GOAL OF THE EXERCISE:
Without including any images, repeat the data exactly.

INPUT MATERIAL:
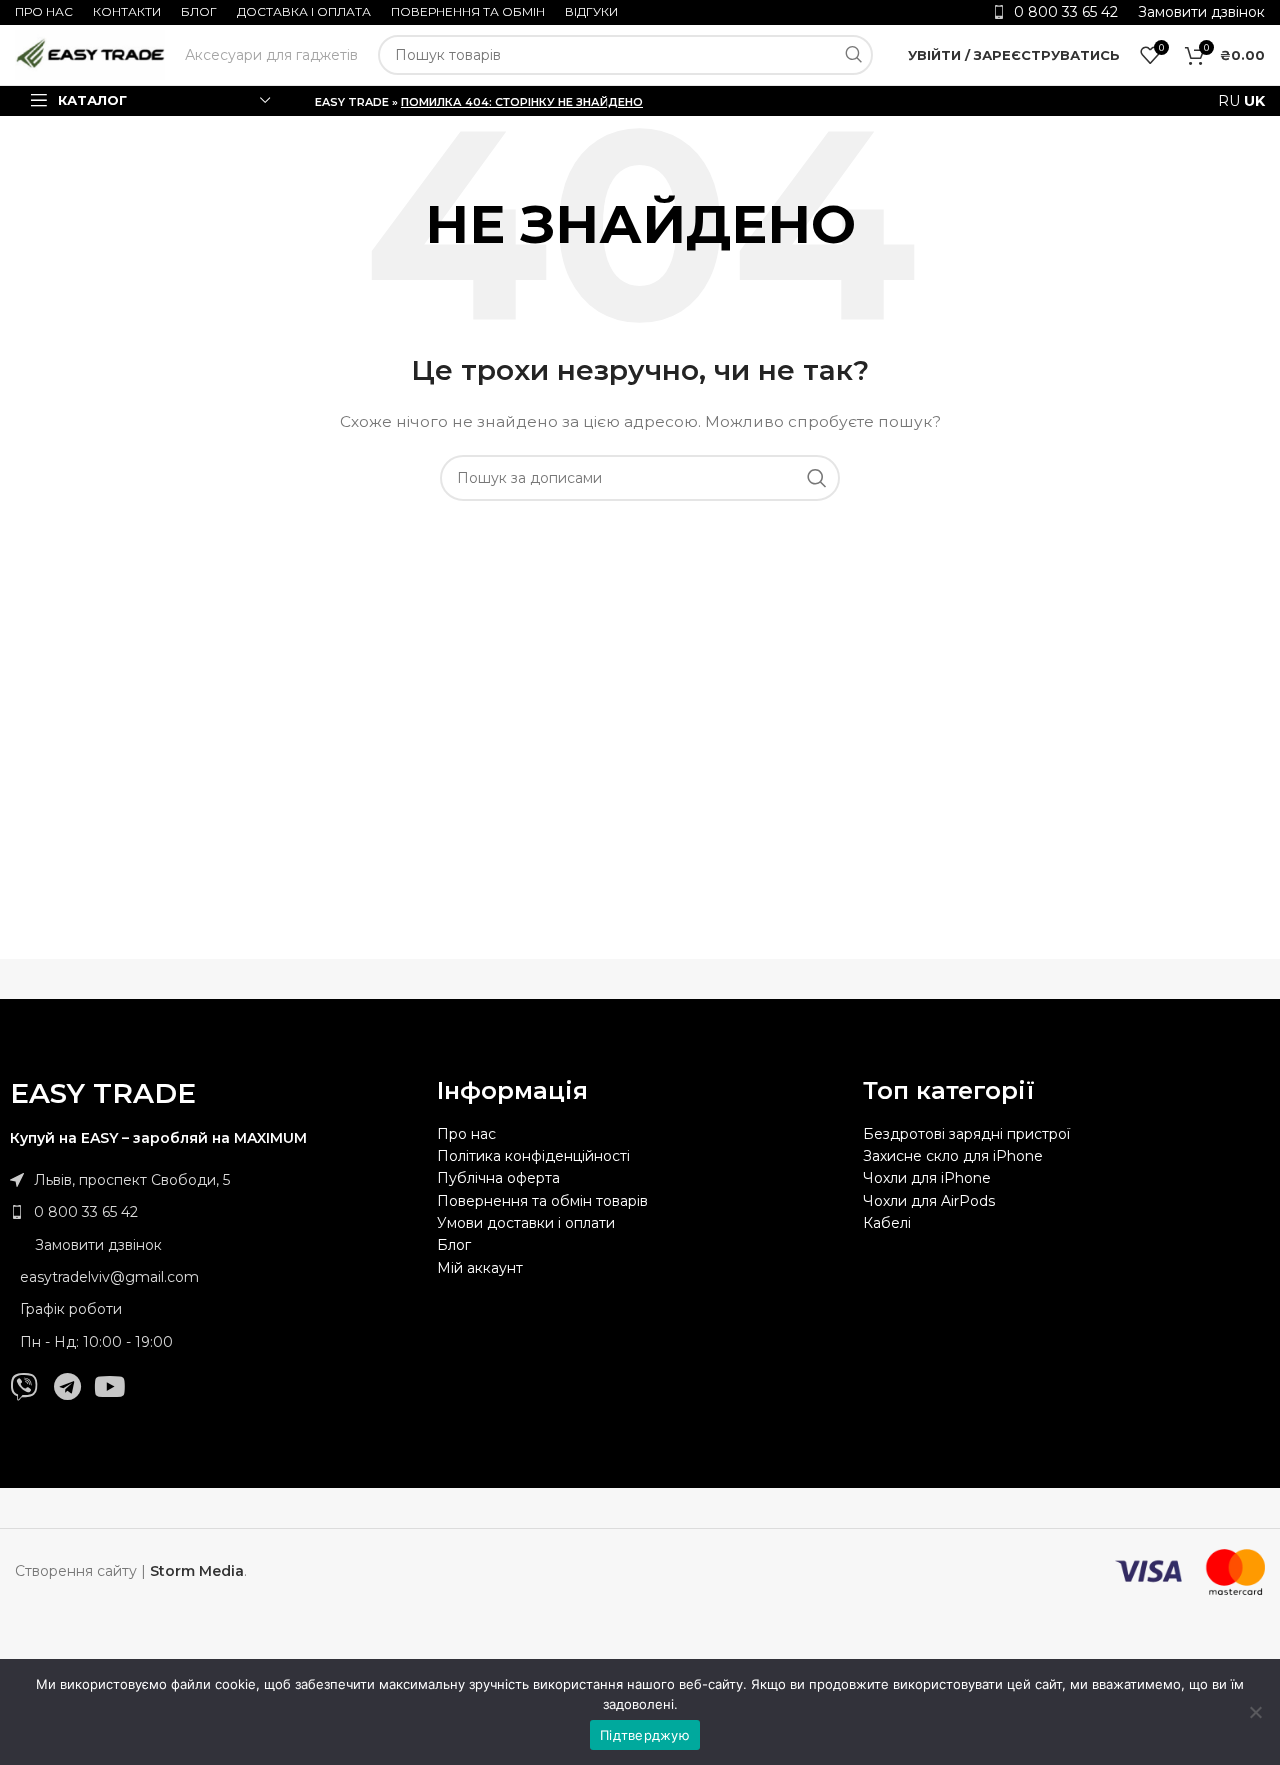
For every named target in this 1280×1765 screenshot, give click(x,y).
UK (1254, 101)
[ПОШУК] (853, 55)
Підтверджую (645, 1735)
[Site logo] (90, 54)
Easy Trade (352, 102)
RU (1229, 101)
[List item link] (213, 1212)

SOLVED PROBLEM:
For every named target in this 1280×1765 screenshot, give click(x,y).
UK (1254, 101)
[ПОШУК] (853, 55)
Підтверджую (645, 1735)
[Site logo] (90, 54)
Easy Trade (352, 102)
RU (1229, 101)
[List item link] (213, 1212)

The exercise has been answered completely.